Après les vacances de la Toussaint, une formation sera donnée aux gardiens chargés d’accompagner ces détenus.

20 places seront créées à Hasselt et une section similaire sera créée dans la prison d’Ittre, en Brabant wallon. Les contacts systématiques et de longue durée avec d'autres détenus seront évités.

Dans un premier temps, il avait été annoncé qu'une section pour détenus radicalisés serait ouverte dans les prisons de Bruges et d'Ittre. Après un "exercice de rationalisation", lors duquel la charge de travail a notamment été examinée, il a été décidé d'établir cette section à la prison de Hasselt, indique la porte-parole du ministre Geens. "Il est apparu qu'il y avait plus de place à Hasselt qu'à Bruges pour cela."

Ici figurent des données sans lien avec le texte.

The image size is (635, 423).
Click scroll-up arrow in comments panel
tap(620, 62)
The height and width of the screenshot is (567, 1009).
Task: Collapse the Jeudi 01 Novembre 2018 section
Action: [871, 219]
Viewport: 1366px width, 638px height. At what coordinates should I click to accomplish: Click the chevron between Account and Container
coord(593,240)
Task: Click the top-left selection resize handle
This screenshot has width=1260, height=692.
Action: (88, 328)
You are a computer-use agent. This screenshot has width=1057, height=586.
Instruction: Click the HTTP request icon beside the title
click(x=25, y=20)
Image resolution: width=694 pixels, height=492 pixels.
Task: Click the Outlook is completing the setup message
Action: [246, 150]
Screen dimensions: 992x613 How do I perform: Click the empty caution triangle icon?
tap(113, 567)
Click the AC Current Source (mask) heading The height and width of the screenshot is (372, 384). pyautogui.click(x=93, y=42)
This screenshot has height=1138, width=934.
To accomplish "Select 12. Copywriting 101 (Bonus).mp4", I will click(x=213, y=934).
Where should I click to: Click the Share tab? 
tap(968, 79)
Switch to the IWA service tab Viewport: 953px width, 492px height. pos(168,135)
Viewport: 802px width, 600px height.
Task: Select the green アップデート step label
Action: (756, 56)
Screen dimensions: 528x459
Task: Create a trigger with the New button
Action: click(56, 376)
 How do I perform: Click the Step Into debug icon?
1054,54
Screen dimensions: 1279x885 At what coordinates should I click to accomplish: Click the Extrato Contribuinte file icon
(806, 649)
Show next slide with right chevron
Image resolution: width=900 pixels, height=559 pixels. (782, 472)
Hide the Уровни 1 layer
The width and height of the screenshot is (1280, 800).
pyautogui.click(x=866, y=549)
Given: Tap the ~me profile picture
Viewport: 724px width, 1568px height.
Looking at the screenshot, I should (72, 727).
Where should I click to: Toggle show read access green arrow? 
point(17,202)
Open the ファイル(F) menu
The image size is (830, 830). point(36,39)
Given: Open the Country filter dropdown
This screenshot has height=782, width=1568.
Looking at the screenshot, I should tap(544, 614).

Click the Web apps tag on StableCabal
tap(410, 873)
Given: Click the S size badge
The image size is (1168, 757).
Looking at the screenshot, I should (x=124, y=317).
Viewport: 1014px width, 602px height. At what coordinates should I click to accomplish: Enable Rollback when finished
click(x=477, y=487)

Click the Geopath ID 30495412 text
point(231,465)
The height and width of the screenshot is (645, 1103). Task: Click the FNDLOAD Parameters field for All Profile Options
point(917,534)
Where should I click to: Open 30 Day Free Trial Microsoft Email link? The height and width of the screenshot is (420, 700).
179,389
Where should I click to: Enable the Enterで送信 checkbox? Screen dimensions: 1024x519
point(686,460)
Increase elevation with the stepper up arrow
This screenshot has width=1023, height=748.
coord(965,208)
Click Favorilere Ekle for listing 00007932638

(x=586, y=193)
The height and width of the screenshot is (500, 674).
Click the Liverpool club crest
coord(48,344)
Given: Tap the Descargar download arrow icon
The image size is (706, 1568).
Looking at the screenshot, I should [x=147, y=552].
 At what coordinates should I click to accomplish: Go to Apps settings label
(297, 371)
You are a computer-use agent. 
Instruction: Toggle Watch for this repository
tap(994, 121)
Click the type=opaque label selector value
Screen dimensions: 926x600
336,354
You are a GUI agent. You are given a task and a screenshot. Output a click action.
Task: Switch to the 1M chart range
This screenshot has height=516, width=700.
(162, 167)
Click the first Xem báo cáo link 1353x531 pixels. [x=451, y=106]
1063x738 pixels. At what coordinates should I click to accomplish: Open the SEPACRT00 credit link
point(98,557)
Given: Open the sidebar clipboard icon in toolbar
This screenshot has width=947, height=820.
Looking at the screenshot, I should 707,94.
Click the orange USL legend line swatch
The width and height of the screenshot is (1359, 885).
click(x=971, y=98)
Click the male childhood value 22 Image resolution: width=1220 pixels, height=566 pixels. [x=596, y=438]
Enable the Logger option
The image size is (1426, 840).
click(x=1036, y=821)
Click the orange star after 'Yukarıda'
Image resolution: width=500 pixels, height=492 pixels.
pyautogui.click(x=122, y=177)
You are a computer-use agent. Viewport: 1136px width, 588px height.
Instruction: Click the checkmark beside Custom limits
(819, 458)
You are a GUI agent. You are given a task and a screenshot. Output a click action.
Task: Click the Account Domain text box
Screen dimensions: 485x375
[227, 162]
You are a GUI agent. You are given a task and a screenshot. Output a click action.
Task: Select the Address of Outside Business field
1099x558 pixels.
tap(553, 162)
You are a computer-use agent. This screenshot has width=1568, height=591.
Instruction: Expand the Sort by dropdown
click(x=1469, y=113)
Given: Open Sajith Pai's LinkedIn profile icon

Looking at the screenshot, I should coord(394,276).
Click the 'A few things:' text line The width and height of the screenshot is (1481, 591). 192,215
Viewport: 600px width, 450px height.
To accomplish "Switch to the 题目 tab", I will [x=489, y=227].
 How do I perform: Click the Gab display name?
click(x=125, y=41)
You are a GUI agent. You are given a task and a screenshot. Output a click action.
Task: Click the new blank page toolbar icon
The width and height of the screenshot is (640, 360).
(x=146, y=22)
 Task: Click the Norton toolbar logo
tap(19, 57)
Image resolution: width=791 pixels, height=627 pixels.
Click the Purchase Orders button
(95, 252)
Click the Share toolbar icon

Au cabinet de Koen Geens, on insiste sur le fait que les détenus radicalisés ne seront pas transférés immédiatement à Hasselt ou Ittre. "Ce n'est que si les thérapeutes ou les consultants ne peuvent pas les faire changer d'état d'esprit qu'ils seront transférés."

La prison de Bruges n’est pas complètement écarté. Comme cette prison dispose d’un département de haute sécurité, on pourra toujours y transférer les détenus radicaux les plus agressifs.

Les prisons de Hasselt et d’Ittre accueilleront les détenus les plus radicaux mais pas ceux qui représentent un risque pour la sécurité.

Plusieurs dizaines de détenus sont incarcérés dans nos prisons pour des faits liés au terrorisme et à la radicalisation. Les chiffres, néanmoins, restent difficiles à établir. Plusieurs exemples ont démontré que les établissements pénitentiaires constituent des lieux propices à l'enrôlement extrémiste.